* _RECORDS_
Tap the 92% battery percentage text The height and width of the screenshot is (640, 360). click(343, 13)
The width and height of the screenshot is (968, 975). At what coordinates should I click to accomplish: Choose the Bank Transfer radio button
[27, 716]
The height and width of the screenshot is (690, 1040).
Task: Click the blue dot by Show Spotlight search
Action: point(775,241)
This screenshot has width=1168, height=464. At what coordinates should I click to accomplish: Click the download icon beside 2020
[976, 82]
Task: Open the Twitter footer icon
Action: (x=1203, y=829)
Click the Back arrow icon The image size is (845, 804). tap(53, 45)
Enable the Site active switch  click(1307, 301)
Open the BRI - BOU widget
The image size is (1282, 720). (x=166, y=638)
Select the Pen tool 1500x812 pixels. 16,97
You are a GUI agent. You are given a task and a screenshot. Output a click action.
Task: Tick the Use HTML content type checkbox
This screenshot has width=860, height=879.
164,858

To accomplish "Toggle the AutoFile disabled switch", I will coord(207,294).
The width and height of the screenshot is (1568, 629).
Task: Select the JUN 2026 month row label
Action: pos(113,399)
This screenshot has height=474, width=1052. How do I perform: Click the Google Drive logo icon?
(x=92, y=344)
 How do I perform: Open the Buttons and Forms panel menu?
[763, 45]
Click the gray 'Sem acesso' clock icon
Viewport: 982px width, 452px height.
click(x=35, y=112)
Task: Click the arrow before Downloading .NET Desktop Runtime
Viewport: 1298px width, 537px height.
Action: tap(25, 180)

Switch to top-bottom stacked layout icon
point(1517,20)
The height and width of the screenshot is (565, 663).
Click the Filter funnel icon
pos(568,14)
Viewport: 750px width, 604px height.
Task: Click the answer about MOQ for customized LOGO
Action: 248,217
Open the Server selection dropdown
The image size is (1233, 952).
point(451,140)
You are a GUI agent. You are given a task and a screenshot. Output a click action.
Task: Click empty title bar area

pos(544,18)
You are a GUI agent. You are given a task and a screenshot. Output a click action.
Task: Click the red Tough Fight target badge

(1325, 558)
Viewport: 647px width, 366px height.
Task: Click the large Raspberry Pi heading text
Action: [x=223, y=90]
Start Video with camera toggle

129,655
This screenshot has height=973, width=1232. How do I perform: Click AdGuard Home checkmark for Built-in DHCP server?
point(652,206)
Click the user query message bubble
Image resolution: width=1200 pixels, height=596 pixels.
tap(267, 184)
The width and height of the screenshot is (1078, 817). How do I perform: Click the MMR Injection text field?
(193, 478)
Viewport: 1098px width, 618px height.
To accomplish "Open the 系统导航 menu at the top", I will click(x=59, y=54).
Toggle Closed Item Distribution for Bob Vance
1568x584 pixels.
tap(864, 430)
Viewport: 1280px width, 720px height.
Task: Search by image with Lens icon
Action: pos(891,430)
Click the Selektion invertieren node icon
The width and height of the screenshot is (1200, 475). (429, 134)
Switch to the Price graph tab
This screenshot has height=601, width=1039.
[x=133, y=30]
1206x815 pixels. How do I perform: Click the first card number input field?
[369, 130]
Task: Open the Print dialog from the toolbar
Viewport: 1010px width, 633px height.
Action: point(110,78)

* _TASK_
Reproduce, exactly as they stand in the data above, the lines from the one that holds "This screenshot has height=474, width=1052." to the one that holds "Task: Click the arrow", inclusive.

* _TASK ANSWER_
This screenshot has height=474, width=1052. How do I perform: Click the Google Drive logo icon?
(x=92, y=344)
 How do I perform: Open the Buttons and Forms panel menu?
[763, 45]
Click the gray 'Sem acesso' clock icon
Viewport: 982px width, 452px height.
click(x=35, y=112)
Task: Click the arrow before Downloading .NET Desktop Runtime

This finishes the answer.